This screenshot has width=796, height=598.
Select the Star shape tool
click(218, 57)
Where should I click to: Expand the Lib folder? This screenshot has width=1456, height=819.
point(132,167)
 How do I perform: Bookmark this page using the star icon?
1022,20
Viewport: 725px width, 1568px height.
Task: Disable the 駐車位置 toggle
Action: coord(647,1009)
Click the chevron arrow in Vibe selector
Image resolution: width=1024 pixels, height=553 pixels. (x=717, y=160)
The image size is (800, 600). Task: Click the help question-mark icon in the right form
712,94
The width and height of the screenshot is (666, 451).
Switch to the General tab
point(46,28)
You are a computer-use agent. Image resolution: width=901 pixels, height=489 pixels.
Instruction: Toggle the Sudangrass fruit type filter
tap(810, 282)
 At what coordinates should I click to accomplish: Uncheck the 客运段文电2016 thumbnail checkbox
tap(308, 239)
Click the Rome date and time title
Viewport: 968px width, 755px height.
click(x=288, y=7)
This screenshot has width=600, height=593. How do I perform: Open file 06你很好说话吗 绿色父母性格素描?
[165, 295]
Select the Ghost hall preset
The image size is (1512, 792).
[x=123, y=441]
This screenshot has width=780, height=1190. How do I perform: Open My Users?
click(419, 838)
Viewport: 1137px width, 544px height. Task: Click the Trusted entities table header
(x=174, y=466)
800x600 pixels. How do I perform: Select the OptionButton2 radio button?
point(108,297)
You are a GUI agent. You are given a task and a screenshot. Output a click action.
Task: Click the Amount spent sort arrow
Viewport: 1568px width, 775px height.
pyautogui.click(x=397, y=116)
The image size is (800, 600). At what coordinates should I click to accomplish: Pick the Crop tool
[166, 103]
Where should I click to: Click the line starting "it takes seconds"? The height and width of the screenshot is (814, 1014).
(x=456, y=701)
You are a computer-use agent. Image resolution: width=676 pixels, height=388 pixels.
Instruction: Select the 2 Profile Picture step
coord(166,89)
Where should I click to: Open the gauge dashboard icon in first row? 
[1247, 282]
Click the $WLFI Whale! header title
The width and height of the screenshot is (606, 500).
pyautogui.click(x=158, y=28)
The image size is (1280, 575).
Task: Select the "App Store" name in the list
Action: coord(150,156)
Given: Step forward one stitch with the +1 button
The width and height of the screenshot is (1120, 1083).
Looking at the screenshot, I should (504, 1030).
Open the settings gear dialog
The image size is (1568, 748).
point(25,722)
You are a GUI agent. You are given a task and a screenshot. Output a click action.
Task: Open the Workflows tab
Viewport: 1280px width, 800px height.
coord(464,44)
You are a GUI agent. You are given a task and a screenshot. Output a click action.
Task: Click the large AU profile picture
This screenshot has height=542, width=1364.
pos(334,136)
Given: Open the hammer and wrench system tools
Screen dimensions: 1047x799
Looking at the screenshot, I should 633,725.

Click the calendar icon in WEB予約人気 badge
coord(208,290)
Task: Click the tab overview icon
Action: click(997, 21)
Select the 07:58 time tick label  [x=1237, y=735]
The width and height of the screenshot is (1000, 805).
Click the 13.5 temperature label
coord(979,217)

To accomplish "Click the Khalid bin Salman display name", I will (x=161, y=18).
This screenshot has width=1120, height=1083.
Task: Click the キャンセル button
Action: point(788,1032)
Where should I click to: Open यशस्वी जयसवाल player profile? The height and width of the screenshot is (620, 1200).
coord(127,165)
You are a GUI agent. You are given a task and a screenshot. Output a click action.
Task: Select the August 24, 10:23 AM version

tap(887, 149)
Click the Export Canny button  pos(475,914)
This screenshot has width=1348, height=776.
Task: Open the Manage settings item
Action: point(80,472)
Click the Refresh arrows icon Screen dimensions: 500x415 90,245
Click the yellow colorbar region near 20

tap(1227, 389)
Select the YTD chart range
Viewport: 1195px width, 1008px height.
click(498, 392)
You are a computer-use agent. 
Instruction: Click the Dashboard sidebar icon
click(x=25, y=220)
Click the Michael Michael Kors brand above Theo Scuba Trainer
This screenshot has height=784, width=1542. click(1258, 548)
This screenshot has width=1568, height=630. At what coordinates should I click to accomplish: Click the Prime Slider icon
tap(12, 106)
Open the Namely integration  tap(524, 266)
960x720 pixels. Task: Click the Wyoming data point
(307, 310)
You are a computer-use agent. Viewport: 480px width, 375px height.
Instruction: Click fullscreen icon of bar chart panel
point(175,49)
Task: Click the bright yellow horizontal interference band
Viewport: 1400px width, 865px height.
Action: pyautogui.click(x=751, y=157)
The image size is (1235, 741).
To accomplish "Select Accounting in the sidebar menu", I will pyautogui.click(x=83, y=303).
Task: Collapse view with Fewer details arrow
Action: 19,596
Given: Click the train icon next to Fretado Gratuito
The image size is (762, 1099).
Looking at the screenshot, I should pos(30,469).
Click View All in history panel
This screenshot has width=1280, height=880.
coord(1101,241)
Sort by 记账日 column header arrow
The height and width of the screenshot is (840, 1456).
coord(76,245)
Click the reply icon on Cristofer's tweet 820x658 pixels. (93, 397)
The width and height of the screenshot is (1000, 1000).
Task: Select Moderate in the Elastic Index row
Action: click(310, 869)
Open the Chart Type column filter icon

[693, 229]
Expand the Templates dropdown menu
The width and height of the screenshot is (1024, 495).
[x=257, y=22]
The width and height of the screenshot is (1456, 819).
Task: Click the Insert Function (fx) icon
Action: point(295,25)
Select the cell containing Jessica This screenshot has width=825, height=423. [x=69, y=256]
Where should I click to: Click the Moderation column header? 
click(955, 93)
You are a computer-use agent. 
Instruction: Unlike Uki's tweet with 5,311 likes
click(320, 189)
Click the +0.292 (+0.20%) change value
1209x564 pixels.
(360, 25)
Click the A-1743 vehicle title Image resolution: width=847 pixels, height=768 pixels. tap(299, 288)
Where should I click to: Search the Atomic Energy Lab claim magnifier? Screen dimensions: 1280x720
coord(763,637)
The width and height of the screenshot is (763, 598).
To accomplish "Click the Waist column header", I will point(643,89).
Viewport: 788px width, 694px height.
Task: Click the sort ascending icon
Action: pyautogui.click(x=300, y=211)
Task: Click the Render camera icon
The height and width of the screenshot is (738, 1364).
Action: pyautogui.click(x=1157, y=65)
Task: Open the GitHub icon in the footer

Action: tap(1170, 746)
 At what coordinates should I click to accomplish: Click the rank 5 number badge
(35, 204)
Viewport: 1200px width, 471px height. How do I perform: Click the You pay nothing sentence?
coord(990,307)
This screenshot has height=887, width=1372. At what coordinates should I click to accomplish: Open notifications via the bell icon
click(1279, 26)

| WORK TO COMPLETE |
Output every line of the data again, exactly.

| ANSWER |
This screenshot has width=796, height=598.
Select the Star shape tool
click(218, 57)
Where should I click to: Expand the Lib folder? This screenshot has width=1456, height=819.
point(132,167)
 How do I perform: Bookmark this page using the star icon?
1022,20
Viewport: 725px width, 1568px height.
Task: Disable the 駐車位置 toggle
Action: coord(647,1009)
Click the chevron arrow in Vibe selector
Image resolution: width=1024 pixels, height=553 pixels. (x=717, y=160)
The image size is (800, 600). Task: Click the help question-mark icon in the right form
712,94
The width and height of the screenshot is (666, 451).
Switch to the General tab
point(46,28)
You are a computer-use agent. Image resolution: width=901 pixels, height=489 pixels.
Instruction: Toggle the Sudangrass fruit type filter
tap(810, 282)
 At what coordinates should I click to accomplish: Uncheck the 客运段文电2016 thumbnail checkbox
tap(308, 239)
Click the Rome date and time title
Viewport: 968px width, 755px height.
click(x=288, y=7)
This screenshot has width=600, height=593. How do I perform: Open file 06你很好说话吗 绿色父母性格素描?
[165, 295]
Select the Ghost hall preset
The image size is (1512, 792).
[x=123, y=441]
This screenshot has width=780, height=1190. How do I perform: Open My Users?
click(419, 838)
Viewport: 1137px width, 544px height. Task: Click the Trusted entities table header
(x=174, y=466)
800x600 pixels. How do I perform: Select the OptionButton2 radio button?
point(108,297)
You are a GUI agent. You are given a task and a screenshot. Output a click action.
Task: Click the Amount spent sort arrow
Viewport: 1568px width, 775px height.
pyautogui.click(x=397, y=116)
The image size is (800, 600). At what coordinates should I click to accomplish: Pick the Crop tool
[166, 103]
Where should I click to: Click the line starting "it takes seconds"? The height and width of the screenshot is (814, 1014).
(x=456, y=701)
You are a computer-use agent. Image resolution: width=676 pixels, height=388 pixels.
Instruction: Select the 2 Profile Picture step
coord(166,89)
Where should I click to: Open the gauge dashboard icon in first row? 
[1247, 282]
Click the $WLFI Whale! header title
The width and height of the screenshot is (606, 500).
pyautogui.click(x=158, y=28)
The image size is (1280, 575).
Task: Select the "App Store" name in the list
Action: coord(150,156)
Given: Step forward one stitch with the +1 button
The width and height of the screenshot is (1120, 1083).
Looking at the screenshot, I should (504, 1030).
Open the settings gear dialog
The image size is (1568, 748).
point(25,722)
You are a GUI agent. You are given a task and a screenshot. Output a click action.
Task: Open the Workflows tab
Viewport: 1280px width, 800px height.
coord(464,44)
You are a GUI agent. You are given a task and a screenshot. Output a click action.
Task: Click the large AU profile picture
This screenshot has height=542, width=1364.
pos(334,136)
Given: Open the hammer and wrench system tools
Screen dimensions: 1047x799
Looking at the screenshot, I should 633,725.

Click the calendar icon in WEB予約人気 badge
coord(208,290)
Task: Click the tab overview icon
Action: click(997, 21)
Select the 07:58 time tick label  [x=1237, y=735]
The width and height of the screenshot is (1000, 805).
Click the 13.5 temperature label
coord(979,217)

To accomplish "Click the Khalid bin Salman display name", I will (x=161, y=18).
This screenshot has width=1120, height=1083.
Task: Click the キャンセル button
Action: point(788,1032)
Where should I click to: Open यशस्वी जयसवाल player profile? The height and width of the screenshot is (620, 1200).
coord(127,165)
You are a GUI agent. You are given a task and a screenshot. Output a click action.
Task: Select the August 24, 10:23 AM version

tap(887, 149)
Click the Export Canny button  pos(475,914)
This screenshot has width=1348, height=776.
Task: Open the Manage settings item
Action: point(80,472)
Click the Refresh arrows icon Screen dimensions: 500x415 90,245
Click the yellow colorbar region near 20

tap(1227, 389)
Select the YTD chart range
Viewport: 1195px width, 1008px height.
click(498, 392)
You are a computer-use agent. 
Instruction: Click the Dashboard sidebar icon
click(x=25, y=220)
Click the Michael Michael Kors brand above Theo Scuba Trainer
This screenshot has height=784, width=1542. click(1258, 548)
This screenshot has width=1568, height=630. At what coordinates should I click to accomplish: Click the Prime Slider icon
tap(12, 106)
Open the Namely integration  tap(524, 266)
960x720 pixels. Task: Click the Wyoming data point
(307, 310)
You are a computer-use agent. Viewport: 480px width, 375px height.
Instruction: Click fullscreen icon of bar chart panel
point(175,49)
Task: Click the bright yellow horizontal interference band
Viewport: 1400px width, 865px height.
Action: pyautogui.click(x=751, y=157)
The image size is (1235, 741).
To accomplish "Select Accounting in the sidebar menu", I will pyautogui.click(x=83, y=303).
Task: Collapse view with Fewer details arrow
Action: 19,596
Given: Click the train icon next to Fretado Gratuito
The image size is (762, 1099).
Looking at the screenshot, I should pos(30,469).
Click View All in history panel
This screenshot has width=1280, height=880.
coord(1101,241)
Sort by 记账日 column header arrow
The height and width of the screenshot is (840, 1456).
coord(76,245)
Click the reply icon on Cristofer's tweet 820x658 pixels. (93, 397)
The width and height of the screenshot is (1000, 1000).
Task: Select Moderate in the Elastic Index row
Action: click(310, 869)
Open the Chart Type column filter icon

[693, 229]
Expand the Templates dropdown menu
The width and height of the screenshot is (1024, 495).
[x=257, y=22]
The width and height of the screenshot is (1456, 819).
Task: Click the Insert Function (fx) icon
Action: point(295,25)
Select the cell containing Jessica This screenshot has width=825, height=423. [x=69, y=256]
Where should I click to: Click the Moderation column header? 
click(955, 93)
You are a computer-use agent. 
Instruction: Unlike Uki's tweet with 5,311 likes
click(320, 189)
Click the +0.292 (+0.20%) change value
1209x564 pixels.
(360, 25)
Click the A-1743 vehicle title Image resolution: width=847 pixels, height=768 pixels. tap(299, 288)
Where should I click to: Search the Atomic Energy Lab claim magnifier? Screen dimensions: 1280x720
coord(763,637)
The width and height of the screenshot is (763, 598).
To accomplish "Click the Waist column header", I will point(643,89).
Viewport: 788px width, 694px height.
Task: Click the sort ascending icon
Action: pyautogui.click(x=300, y=211)
Task: Click the Render camera icon
The height and width of the screenshot is (738, 1364).
Action: pyautogui.click(x=1157, y=65)
Task: Open the GitHub icon in the footer

Action: tap(1170, 746)
 At what coordinates should I click to accomplish: Click the rank 5 number badge
(35, 204)
Viewport: 1200px width, 471px height. How do I perform: Click the You pay nothing sentence?
coord(990,307)
This screenshot has height=887, width=1372. At what coordinates should I click to accomplish: Open notifications via the bell icon
click(1279, 26)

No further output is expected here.